The legend goes like this: in the midst of World War Two, when Winston Churchill was asked to cut arts funding to increase the budget for the war effort, he replied with a simple question: “then what are we fighting for?”
Although this quote is pure fabrication, the belief that arts and cultural institutions are the lifeblood of our nation is embedded in British society and government. Funding for the arts first formalised in 1940 with the establishment of the Committee for the Encouragement of Music and Arts (CEMA), chaired by John Maynard Keynes from 1941. CEMA which later morphed into the Arts Council.

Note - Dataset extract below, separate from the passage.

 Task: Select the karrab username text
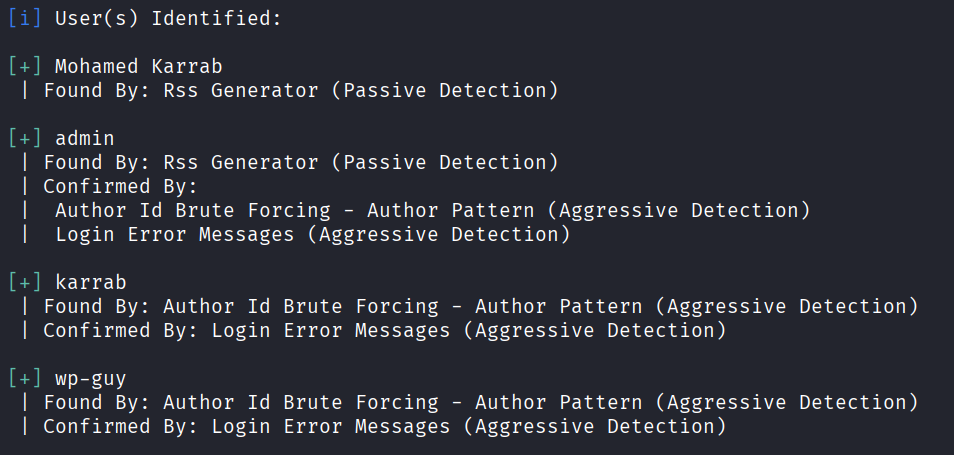coord(90,282)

The disaster brought about by Covid has increased the urgency with which cultural institutions are battling for further funding and investment. The professionals who make up our list of leaders in the industry are not only experienced creatives, curators and passionate advocates, but also crucially possess the political clout to secure support. This is reflected in the number of ex-politicians on the list, from Tristram Hunt to Peter Mandelson, Alan Milburn and John Lee.

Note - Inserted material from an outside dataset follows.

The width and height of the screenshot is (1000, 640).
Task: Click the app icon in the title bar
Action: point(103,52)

Such influence matters. The industry’s pandemic-triggered pleas have been heard: a £1.57 billion Culture Recovery Fund was announced by the government last July and has announced funding for over 5,000 organisations and sites. A full £100 million has gone in direct support of national cultural institutions. On top of this, a Cultural Renewal Taskforce was established to seek stakeholder engagement to support these sectors.
However, it’s not just a financial struggle that the arts and heritage sector is tackling. Leading figures in the industry are not as representative of all groups of society as they could, or perhaps should, be. It’s a festering belief across the country that certain galleries, museums and theatres are populated by a specific type of person. The label of elitism is still levied at some players. Yet it’s a problem increasingly at the top of many leaders’ lists. Maria Balshaw, the first female director of the Tate – and self-described “feisty northern woman” – has made a point of prioritising inclusivity.

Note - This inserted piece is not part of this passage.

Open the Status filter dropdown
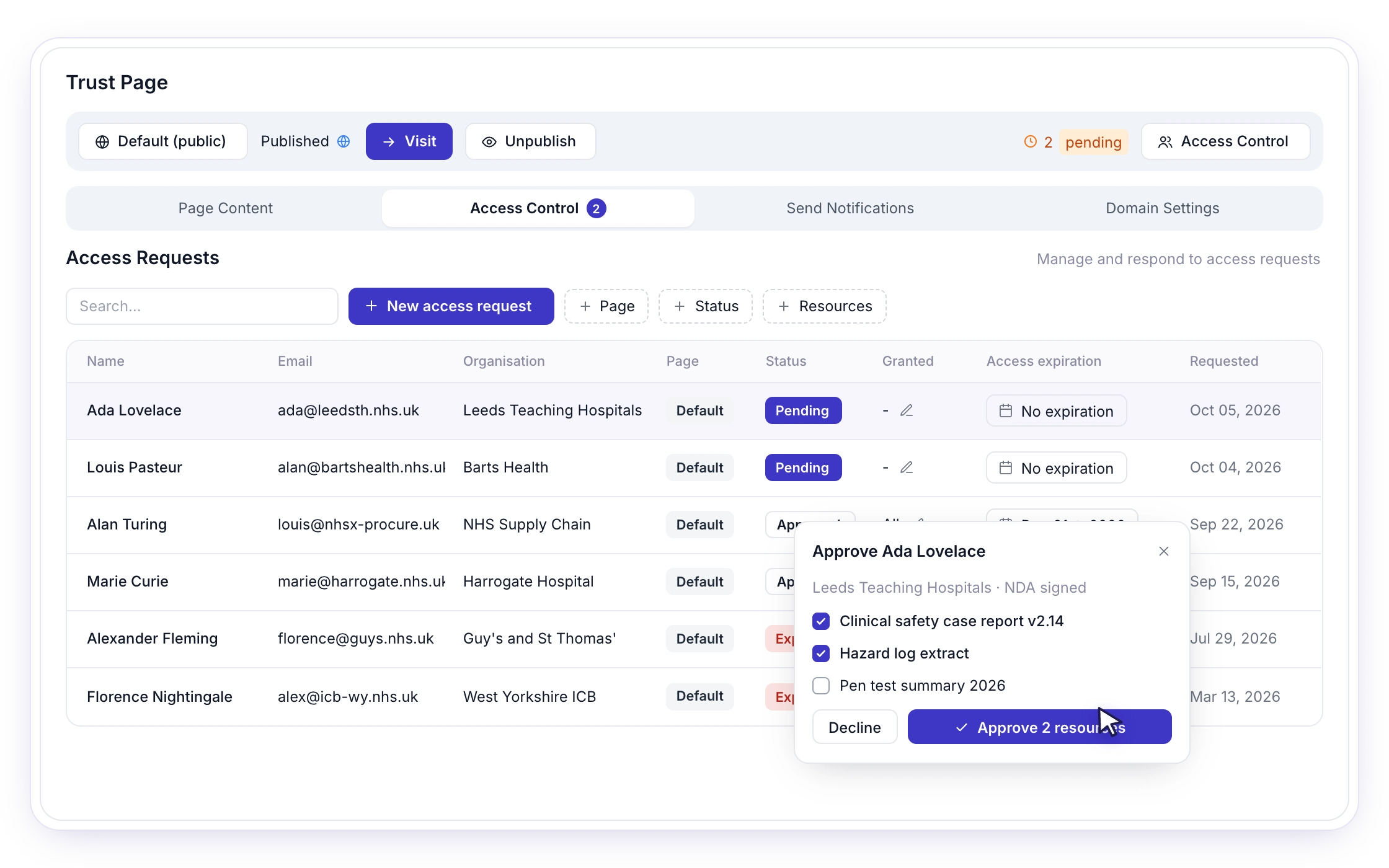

These agendas can cause controversy, especially for institutions that carry deeply felt public significance. The National Trust recently found itself in the midst of a ‘culture war’ after it paid for a report to investigate connections between colonialism and its properties. Hilary McGrady, the director general, is navigating her way through the ensuing controversy reassuring the public that whilst being non-political, the Trust has an obligation to “tell all of the story, not just the parts we feel comfortable with”.
Another problem is ‘London-centricity’. Much of the UK’s most important arts and culture scene is clustered around London and the south-east. The levelling-up agenda may change that; Arts Council England’s analysis shows that the industry has supported 44,000 jobs in the North and Midlands. With more senior figures from outside of London (Balshaw and McGrady amongst these), things could continue to improve.
Although Churchill probably never asked that famous question, it is true that in 1938, he described the arts as “essential to any complete national life”. After an unexpected taste of life without arts and culture, it’s a sentiment with which many would agree.